Redditor tears apart the current JavaScript thick-client landscape - kvcrawford
http://www.reddit.com/r/webdev/comments/1xplrc/how_many_of_you_support_users_with_no_js/cfdkxg6

======
mschuster91
It's not just that, it's that every couple of months some "new hipster trend"
appears on HN/Reddit and everyone jumps the train and declares that "all new
web apps must be using angular" (or similar, you know where I'm driving to!).

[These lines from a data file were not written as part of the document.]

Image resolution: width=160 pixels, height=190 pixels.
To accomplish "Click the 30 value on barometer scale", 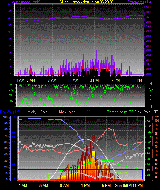I will 148,17.
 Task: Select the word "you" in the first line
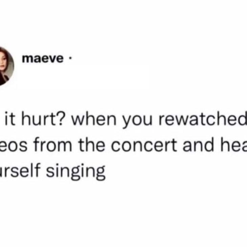point(137,120)
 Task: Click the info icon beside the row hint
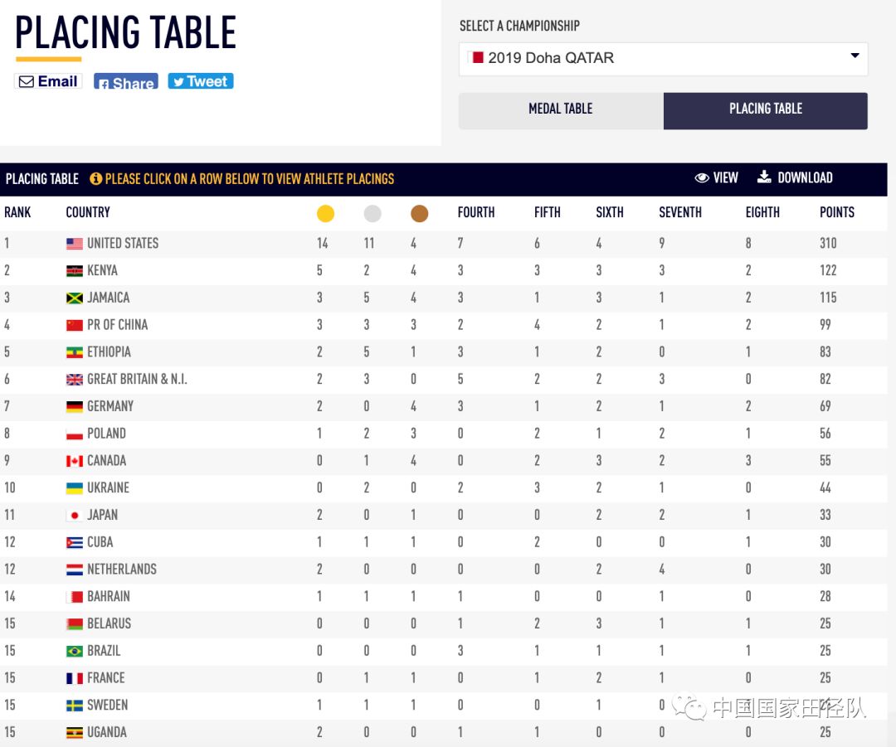tap(96, 178)
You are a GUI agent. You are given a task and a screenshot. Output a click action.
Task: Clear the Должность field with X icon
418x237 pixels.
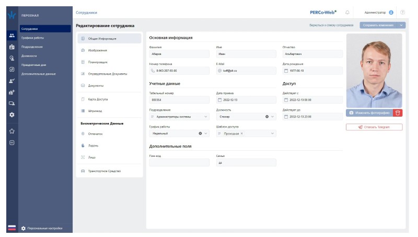point(266,117)
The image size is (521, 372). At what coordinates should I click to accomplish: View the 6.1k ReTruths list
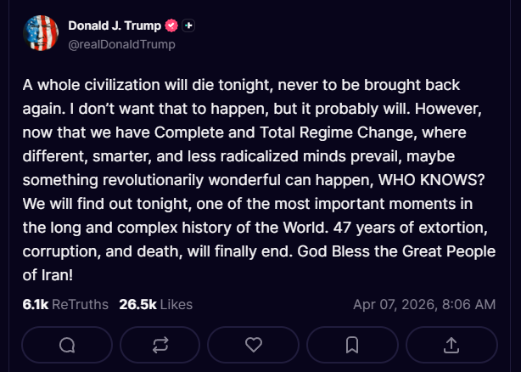65,304
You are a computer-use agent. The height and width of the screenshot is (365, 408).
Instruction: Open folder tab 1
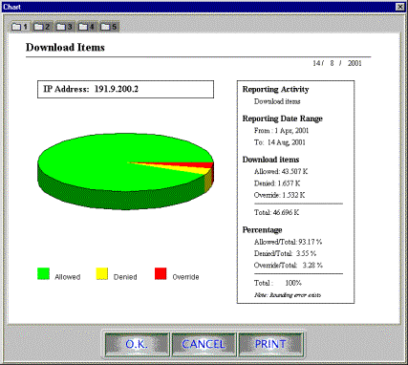[20, 27]
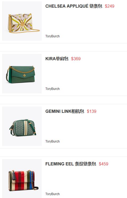Select the $369 price label
This screenshot has width=127, height=198.
pos(76,59)
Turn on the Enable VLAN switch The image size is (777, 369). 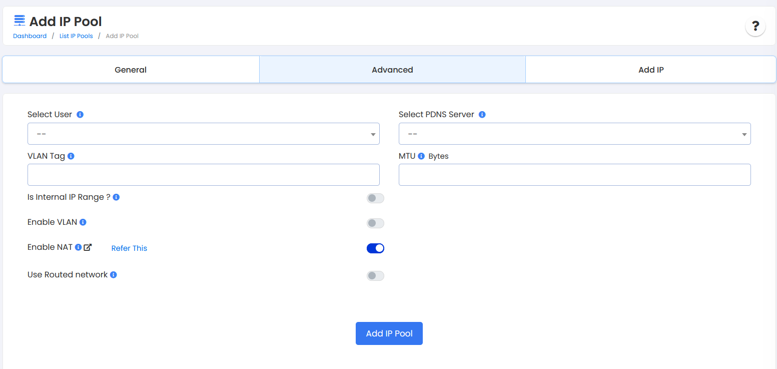tap(375, 223)
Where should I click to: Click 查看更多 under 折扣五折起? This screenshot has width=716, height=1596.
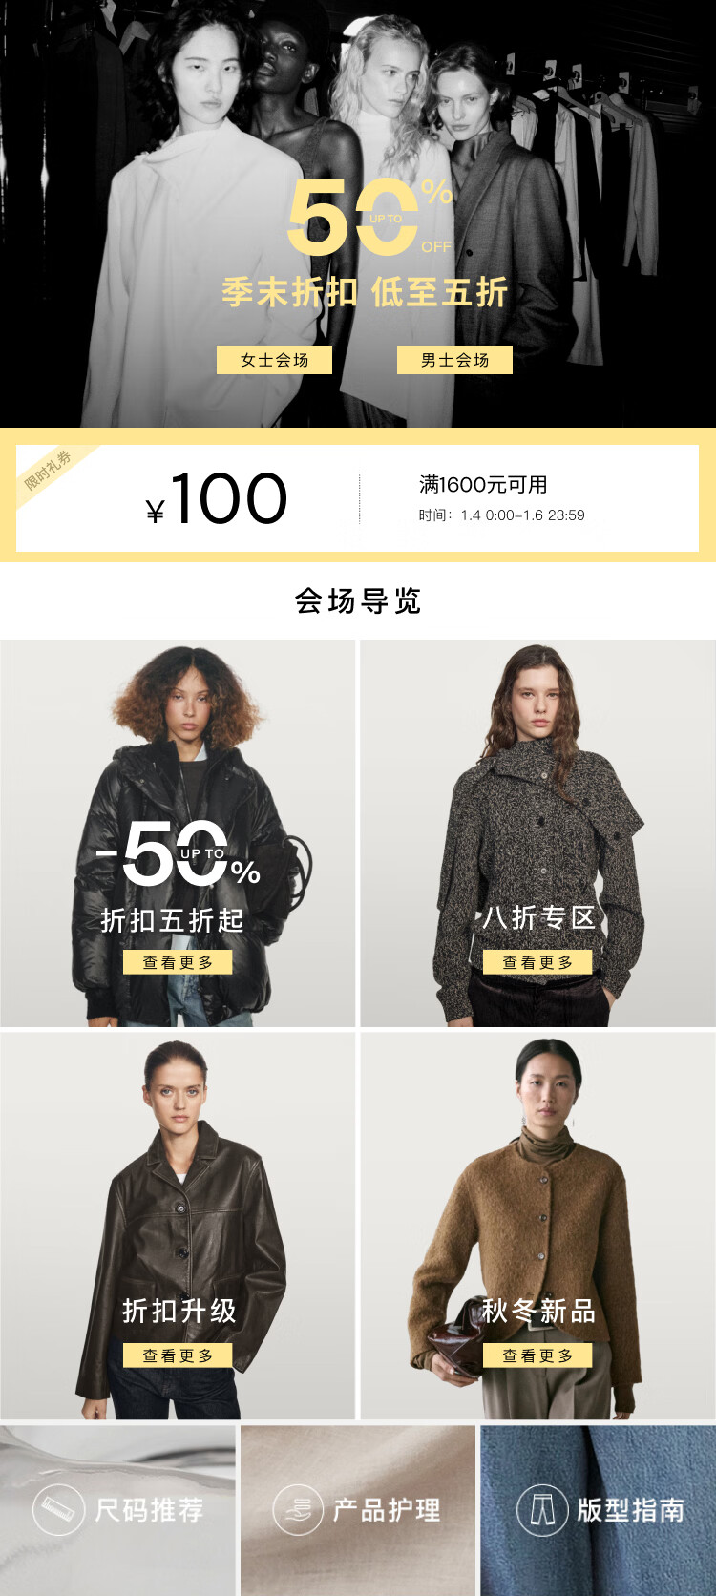[x=178, y=962]
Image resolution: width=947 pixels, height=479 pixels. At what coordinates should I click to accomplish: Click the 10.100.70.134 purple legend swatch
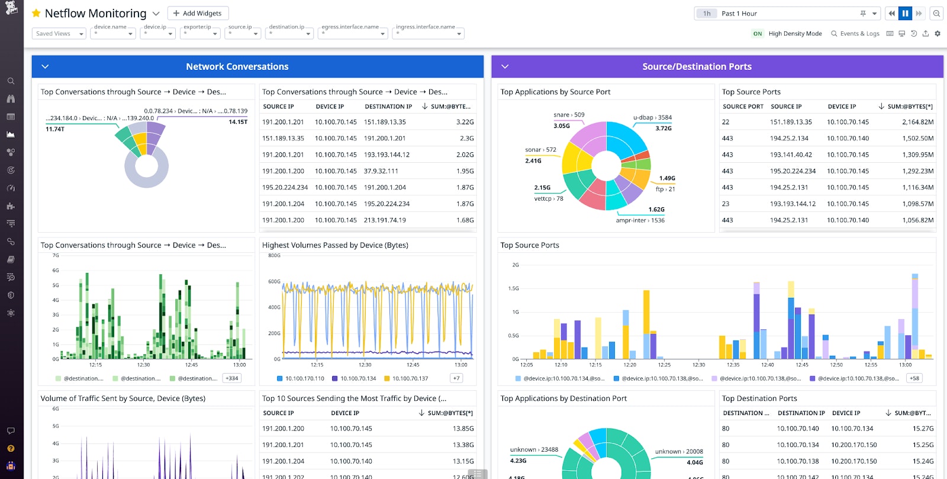[335, 378]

But hey, hasn't anyone ever noticed people still build their websites in PHP
(and some of the most used Web software is written in PHP, too)? I'd say,
better learn PHP and solid HTML and try not waste too much time with learning
a new JS framework every other day.

Chances are that if you use Angular today, in six months $new_consultant will
say "oh, framework FOOBAR is much faster/easier, lets waste everything done so
far and rebuild".

------
Sparkky
Not to be a contrarian; but I think this is kind of throwing out the baby with
the bath water.

At one point YAML, or JSON were considered new, useless technology.. Why would
you need it when you have XML? Look at noSQL databases, originally dismissed
as a waste of time, but now they are proving to be important technology in the
current day. Technology is only "trendy garbage" in hindsight; when its new we
can't tell the difference between D and C#. JavaScript thick clients have some
bad examples, but to call them flash websites is a little overstating it.

Successful JavaScript applications aren't a replacement for websites, they are
a replacement for software application. Calling them bad websites is really
missing the point.

------
puppetmaster3
Andoird and IOS are a thick-client and they work fine.

Maybe you should be less .js centric and more DOM centric in your thick HTML
client.

Minor point, thick client is faster can can use CDN for even more speed. (and
using tools like PhoneGap Build, is cross platform, a fraction of native).